Vorgegebener Text:
"""
Skora im Deutschland-Radio

Berlin_Autonom 22.09.2011 - 12:26
Nicht, dass es heisst, es seien Dinge aus dem Zusammenhang gerissen...

Das Interview nochmal in voller Länge.

Geniales Interview: unbedingt reinhören!

muss ausgefüllt werden 23.09.2011 - 02:28
Es grenzt nicht an, sondern es IST Dreistigkeit, wie dieser CDU-Schleimer "argumentiert": 'interessierter Journalismus' und eine 'Demonstration von Auswärtigen' seien es gewesen! Bei der städtischen Erinnerungs-farce hätte es 'so etwas' ja nicht gegeben (tja, Hoyerswerda's Nazis sind halt echt anständige Jungs und Madels... aber bei diese Auswärtige da!). Überhaupt läßt er auf seine Hoyerswerdaer Bürgis nichts kommen - 20 Jahre hätten da eben noch nicht ausgereicht, um ein Mindestmaß an Menschlichkeit zu regenerieren.
"""
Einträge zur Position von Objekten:
"""
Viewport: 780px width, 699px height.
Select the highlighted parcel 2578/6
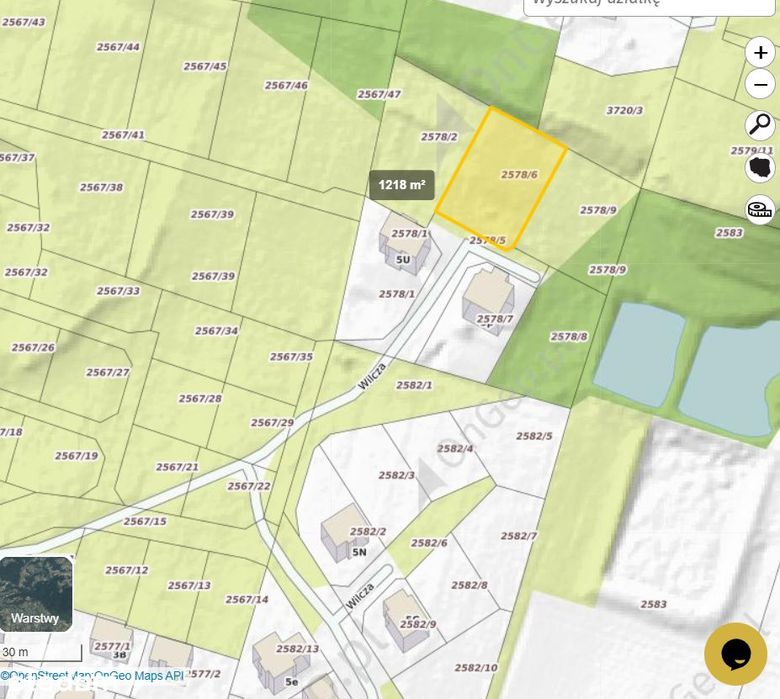click(x=501, y=178)
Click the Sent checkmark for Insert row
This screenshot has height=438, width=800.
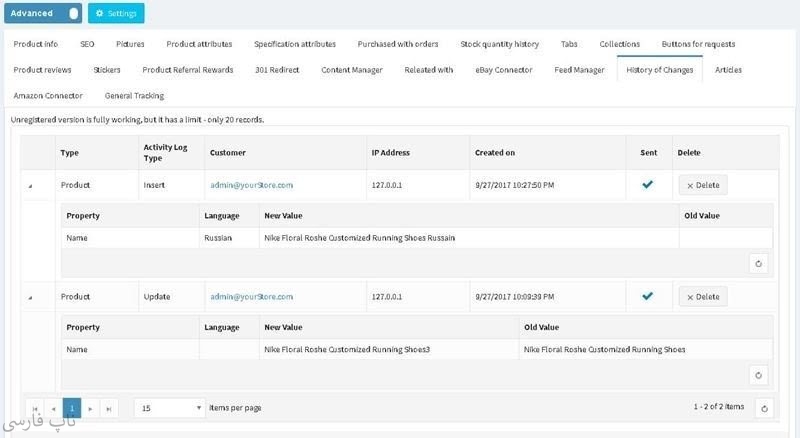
"""
Deine Aufgaben:
1 - Beantworte anhand des Textes zum Skora-Interview:
(a) Bei welchem Sender war Skora laut Überschrift zu hören?
(b) An welchem Datum und um welche Uhrzeit wurde der Beitrag von Berlin_Autonom veröffentlicht?
(c) Wie viele Jahre hätten laut dem zweiten Beitrag noch nicht ausgereicht?
2 - Zitiere bitte aus dem Text zum Skora-Interview die Stelle, die mit „Skora im Deutschland-Radio“ beginnt und bis einschließlich „in voller Länge.“ weitergeht.

Lösungen je Aufgabe:
1 -
(a) Im Deutschland-Radio
(b) Am 22.09.2011 um 12:26
(c) 20 Jahre

2 -
Skora im Deutschland-Radio

Berlin_Autonom 22.09.2011 - 12:26
Nicht, dass es heisst, es seien Dinge aus dem Zusammenhang gerissen...

Das Interview nochmal in voller Länge.